Their second book, The Queer Games Avant-Garde (Duke University Press, 2020), won the 2021 Israel Fishman Non-Fiction Award, a Stonewall Book Award, from the American Library Association. Their third book, Sex Dolls at Sea: Imagined Histories of Sexual Technologies (MIT Press, 2022), won the 2023 Anne Friedberg Innovative Scholarship Award from the Society of Cinema and Media Studies.
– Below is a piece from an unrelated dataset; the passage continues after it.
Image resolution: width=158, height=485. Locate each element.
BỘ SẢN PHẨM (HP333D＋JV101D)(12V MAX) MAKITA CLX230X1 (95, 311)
Ruberg co-edited, with Adrienne Shaw, Queer Game Studies (University of Minnesota Press, 2017), an anthology of essays by academics, journalists, and game designers about queer representation and queer theory in video games. The collection was reviewed favorably by the LA Review of Books and Lambda Literary.

== Other work ==
Ruberg is a co-founder of the Queerness in Games Conference, "a community-oriented, internationally-recognized event dedicated to exploring the intersection of LGBTQ issues and games" that ran from 2013 to 2020. From 2005 to 2009, they were a technology journalist writing for such publications as The Village Voice, Wired, The Economist, and Forbes.

==Awards and honors==
- 2021 Israel Fishman Non-Fiction Award, a Stonewall Book Award
- 2022 SCMS Anne Friedberg Innovative Scholarship Award

== Selected publications ==
- Ruberg, B. (2022). Sex Dolls at Sea: Imagined Histories of Sexual Technologies. Cambridge, MA: MIT Press.
- Ruberg, B. (2020). The Queer Games Avant-Garde. Durham, NC: Duke University Press.
- Ruberg, B. (2019). Video Games Have Always Been Queer. New York, NY: NYU Press.
- Brewer, Joanna, Bo Ruberg, Amanda Cullen, and Christopher Persaud (eds, 2023). Real Life in Real Time: Live Streaming Culture. Cambridge, MA: MIT Press.
- Ruberg, B. and Adrienne Shaw (eds, 2017). Queer Game Studies. Minneapolis, MN: Minnesota University Press.